1970s New York also faced antagonisms between the city inhabitants and the planners/city government. The Bronx neighborhood was targeted for municipal disinvestment where public amenities, such as hospitals and fire stations, were continuously defunded. This, combined with landlord arson and destructive urban renewal projects, led to the Bronx becoming a symbol of urban decay. Between 1953 and 1980, the total number of housing units lost is estimated to be around 108,000 (Ansfield 2020). Out of this neglect came a new cultural movement - hip-hop, which was formed by young residents of the south Bronx externally from consumption models of cultural production. Hip-hop had its own codes, norms, and values which, similarly to the Arte Povera movement, involved a reclamation of the right to the city. Public spaces and vacant buildings were used as grounds for cultural production, whether through music or dancing, and led to the development of rap as a musical genre and breakdancing as a style of dance. Trains, buildings, and bridges also became canvasses for the new Graffiti art movement developed through hip-hop (Chang 2005). While vilified at the time, rap, breakdancing, and Graffiti art have become mainstays in urban culture throughout the world. Formed through grounded culture, hip-hop has been absorbed into commodity culture and now represents a multi-billion-dollar industry.
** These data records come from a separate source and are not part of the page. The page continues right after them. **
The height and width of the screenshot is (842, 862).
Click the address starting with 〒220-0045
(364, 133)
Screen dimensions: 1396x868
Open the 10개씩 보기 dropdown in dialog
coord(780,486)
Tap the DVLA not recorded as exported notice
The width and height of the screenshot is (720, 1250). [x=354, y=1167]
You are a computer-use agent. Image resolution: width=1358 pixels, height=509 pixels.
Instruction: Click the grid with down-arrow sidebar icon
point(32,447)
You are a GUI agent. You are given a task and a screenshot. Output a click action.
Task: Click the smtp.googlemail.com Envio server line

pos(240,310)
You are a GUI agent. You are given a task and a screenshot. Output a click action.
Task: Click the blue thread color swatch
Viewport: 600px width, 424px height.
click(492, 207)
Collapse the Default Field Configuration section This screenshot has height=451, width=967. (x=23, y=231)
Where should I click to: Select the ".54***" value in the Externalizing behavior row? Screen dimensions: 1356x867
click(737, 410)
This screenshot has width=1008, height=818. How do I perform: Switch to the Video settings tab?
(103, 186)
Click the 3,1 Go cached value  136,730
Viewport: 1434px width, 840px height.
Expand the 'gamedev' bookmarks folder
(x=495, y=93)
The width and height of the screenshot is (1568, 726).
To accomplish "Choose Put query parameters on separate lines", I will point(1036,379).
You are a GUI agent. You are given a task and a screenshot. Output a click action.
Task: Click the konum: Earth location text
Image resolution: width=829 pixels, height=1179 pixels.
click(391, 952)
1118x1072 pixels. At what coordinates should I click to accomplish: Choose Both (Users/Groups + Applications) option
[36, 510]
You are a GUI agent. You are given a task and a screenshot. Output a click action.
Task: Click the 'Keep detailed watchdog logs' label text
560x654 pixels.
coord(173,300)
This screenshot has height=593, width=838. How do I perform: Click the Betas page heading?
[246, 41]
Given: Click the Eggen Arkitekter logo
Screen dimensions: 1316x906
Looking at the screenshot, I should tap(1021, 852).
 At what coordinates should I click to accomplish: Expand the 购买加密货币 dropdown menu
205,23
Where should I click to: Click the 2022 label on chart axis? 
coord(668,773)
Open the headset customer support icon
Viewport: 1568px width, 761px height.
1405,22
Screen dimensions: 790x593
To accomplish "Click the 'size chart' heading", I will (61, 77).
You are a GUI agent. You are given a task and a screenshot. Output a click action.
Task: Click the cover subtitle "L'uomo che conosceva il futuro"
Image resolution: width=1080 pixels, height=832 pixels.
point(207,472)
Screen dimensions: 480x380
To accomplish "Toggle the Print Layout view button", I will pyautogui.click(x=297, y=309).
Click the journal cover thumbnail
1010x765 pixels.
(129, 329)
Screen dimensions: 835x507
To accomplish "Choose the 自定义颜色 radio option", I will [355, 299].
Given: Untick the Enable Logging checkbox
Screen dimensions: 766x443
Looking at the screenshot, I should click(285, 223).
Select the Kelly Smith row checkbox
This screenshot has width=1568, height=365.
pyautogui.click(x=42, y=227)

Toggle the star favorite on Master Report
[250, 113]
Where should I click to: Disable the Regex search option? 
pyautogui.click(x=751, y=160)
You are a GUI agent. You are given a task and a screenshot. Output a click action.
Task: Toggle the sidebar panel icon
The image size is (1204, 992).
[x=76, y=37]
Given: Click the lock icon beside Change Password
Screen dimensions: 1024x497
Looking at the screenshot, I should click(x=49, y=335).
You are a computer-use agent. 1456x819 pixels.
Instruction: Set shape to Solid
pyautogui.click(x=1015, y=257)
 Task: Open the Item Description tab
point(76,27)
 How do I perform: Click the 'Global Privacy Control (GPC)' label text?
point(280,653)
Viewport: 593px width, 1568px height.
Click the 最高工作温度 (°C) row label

FIGURE 2 - Breakdancers at Brooklyn Bridge subway stop (Zeldman, 2015)

ADDITIONAL ALTERNATIVE STRATEGIES

Third places, areas such as libraries, malls, and coffee shops, are on the decline throughout the United States. These places excel at producing social interactions and a sense of community that can lead to the formation of a grounded culture, and add to the sign-value of a certain area. If one of the fundamental goals of local planning is to maximize values, then planning for self-realization and the restoration of these third places can lead to the formation of a groundedculture that could create new sign-value for a community.

To create this new sign-value, planners should allow for alterations to property rights. These alterations could include allowing vacant buildings to be used for projects of self-realization or cultural production, as that would result in an increase in sign-value for the community. However, an important caveat is that planners need to enact policies that would allow for the communities responsible for the cultural production to reap the social or monetary benefits of their actions. In both the Arte Povera movement in Milan and the hip-hop movement in New York, local residents were not able to receive the benefits of their products, and faced displacement due to the gentrification caused by the sign-values that they produced. A possible solution that would at least offset the potential process of gentrification is to fund the building of affordable housing through the increase in taxes that would arise from increased property values.

CONCLUSION

Different mechanisms exist that facilitate the production of space, including property rights and their disputes, economic structures, and cultural production/consumption. Planning acts to insert direct human agency within these mechanisms to increase the values of property on both a collective and individual level. One way planning seeks to increase these values is through property law and regulations to property rights - both defend the values of collective property from individual meddling in an increasingly interdependent community of property. An additional way is through increasing access to amenities such as schools and jobs. The third way is by forming a local commodity culture that increases the sign-value of local properties (the sign-value being a marker of status or prestige tied to the relational status of commodities). Understanding this framework of central goals and mechanisms of city planning can help us understand alternative strategies to produce values in ways we may have viewed counterintuitive in the past, such as restoring third places or using vacant buildings for cultural production. These strategies may not directly increase the use-value or exchange-value of a community, but instead increase the sign-value, which would eventually bleed into other forms of value.